Saturday, September 26, 10 AM - 1 PM, Beth Parrott will be doing a workshop on Fixing Knitting Mistakes at Knit in downtown Charleston.

Do you subscribe to any of the Interweave Press publications? If so, bring a check to our next meeting on Oct. 17, and complete an order form for the magazines you want at the meeting. When we send the order in as a guild, you will save $5 per subscription.

Judy Warren sends us heads up on the upcoming observance for the UN's "International Day of Felt" coming up Oct. 3. Felters around the world, working with reds, oranges and yellows are planning one-day park displays, hangings/drapings from fences, trees, etc. They are primarily fun, easy displays, just meant to raise awareness.

That segues nicely to our felting program coming up in November. The date is Nov. 21. Our program in Oct. will be new and different for almost all of us -- a Japanese paper spinning technique called Shi-fu. Should be fun.


We have heard from the Masaru Tapestries Cooperative and the weaving class we raised money for is in progress. A new Peace Corps worker is our contact now and she is just getting her bearings. She sent the picture above of one of the students at work. Carl Tretton, who brought the project to our awareness initially, is planning to go back to Lesotho in the near future and is planning to check in with the Co-op.

Tuesday, September 22, 2009

Our September Guild Meeting

Saturday's meeting was a lot of fun -- In the local spirit of the United Nation's declaration of this as the year of natural fibres we got to experiment with weaving with the most natural of fibres -- plant materials right out of our yards.

Michaela and others came through the door with what seemed to be truckloads of dried bundles of plant materials in a range of browns, yellows, golds, and greens.

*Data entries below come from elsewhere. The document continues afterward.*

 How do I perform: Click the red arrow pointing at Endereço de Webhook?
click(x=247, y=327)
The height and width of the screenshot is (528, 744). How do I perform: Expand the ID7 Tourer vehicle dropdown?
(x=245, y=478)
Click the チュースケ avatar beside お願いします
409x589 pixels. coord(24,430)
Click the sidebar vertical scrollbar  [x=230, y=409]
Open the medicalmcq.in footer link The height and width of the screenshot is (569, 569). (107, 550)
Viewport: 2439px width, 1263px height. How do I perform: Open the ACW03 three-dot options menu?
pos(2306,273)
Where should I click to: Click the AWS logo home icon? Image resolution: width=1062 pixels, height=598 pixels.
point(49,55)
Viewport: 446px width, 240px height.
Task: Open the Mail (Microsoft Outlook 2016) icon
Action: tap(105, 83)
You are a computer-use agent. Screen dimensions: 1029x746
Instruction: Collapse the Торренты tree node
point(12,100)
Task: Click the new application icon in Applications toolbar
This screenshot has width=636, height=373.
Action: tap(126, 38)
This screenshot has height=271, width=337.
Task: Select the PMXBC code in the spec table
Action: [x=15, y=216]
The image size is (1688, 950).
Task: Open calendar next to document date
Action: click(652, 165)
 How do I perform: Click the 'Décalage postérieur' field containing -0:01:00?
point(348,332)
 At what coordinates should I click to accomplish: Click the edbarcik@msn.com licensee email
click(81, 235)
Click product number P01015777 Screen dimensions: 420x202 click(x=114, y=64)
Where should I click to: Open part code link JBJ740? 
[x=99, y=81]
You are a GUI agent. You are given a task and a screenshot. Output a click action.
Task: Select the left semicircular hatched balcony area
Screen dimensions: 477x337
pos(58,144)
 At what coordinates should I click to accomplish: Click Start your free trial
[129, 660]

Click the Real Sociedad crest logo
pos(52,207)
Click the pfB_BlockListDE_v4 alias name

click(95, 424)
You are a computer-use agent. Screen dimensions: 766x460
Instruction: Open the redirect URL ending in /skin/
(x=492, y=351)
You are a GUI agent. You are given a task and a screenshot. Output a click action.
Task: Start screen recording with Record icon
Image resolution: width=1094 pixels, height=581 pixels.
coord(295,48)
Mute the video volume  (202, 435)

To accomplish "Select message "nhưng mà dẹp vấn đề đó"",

In this picture you see just part of what was available for us to experiment with on a table loom that was already warped up for us. The things we agreed we were quite successful with included day lilies, iris foliage, and sweet grass. We were less successful with coreopsis and honeysuckle, but both might have had more potential with a different warp

Take a look at the picture in the right column of a mug mat still on the loom, that was done in just a matter of minutes by several weavers trying their hand with different plant materials. There is lots of potential here -- and we're not even talking about basketry, yet -- though Garnette came in with enough grapevine that we could have done a whole program on that.

For Show & Tell, Kelly showed us a plain zippered jacket with a hood that she bought for a song and added her own colorful felted trim. The webmaster's camera batteries died so there is no picture at this time, but trust me, it was beautiful.

Michaela sent in this picture of a shawl she was commissioned to do -- the weave structure is a variation of Ms & Os. Michaela says the weft floats are too long for practical use, but isn't it pretty? In the close-up lower picture, you can see why she calls it a "Stained Glass" shawl.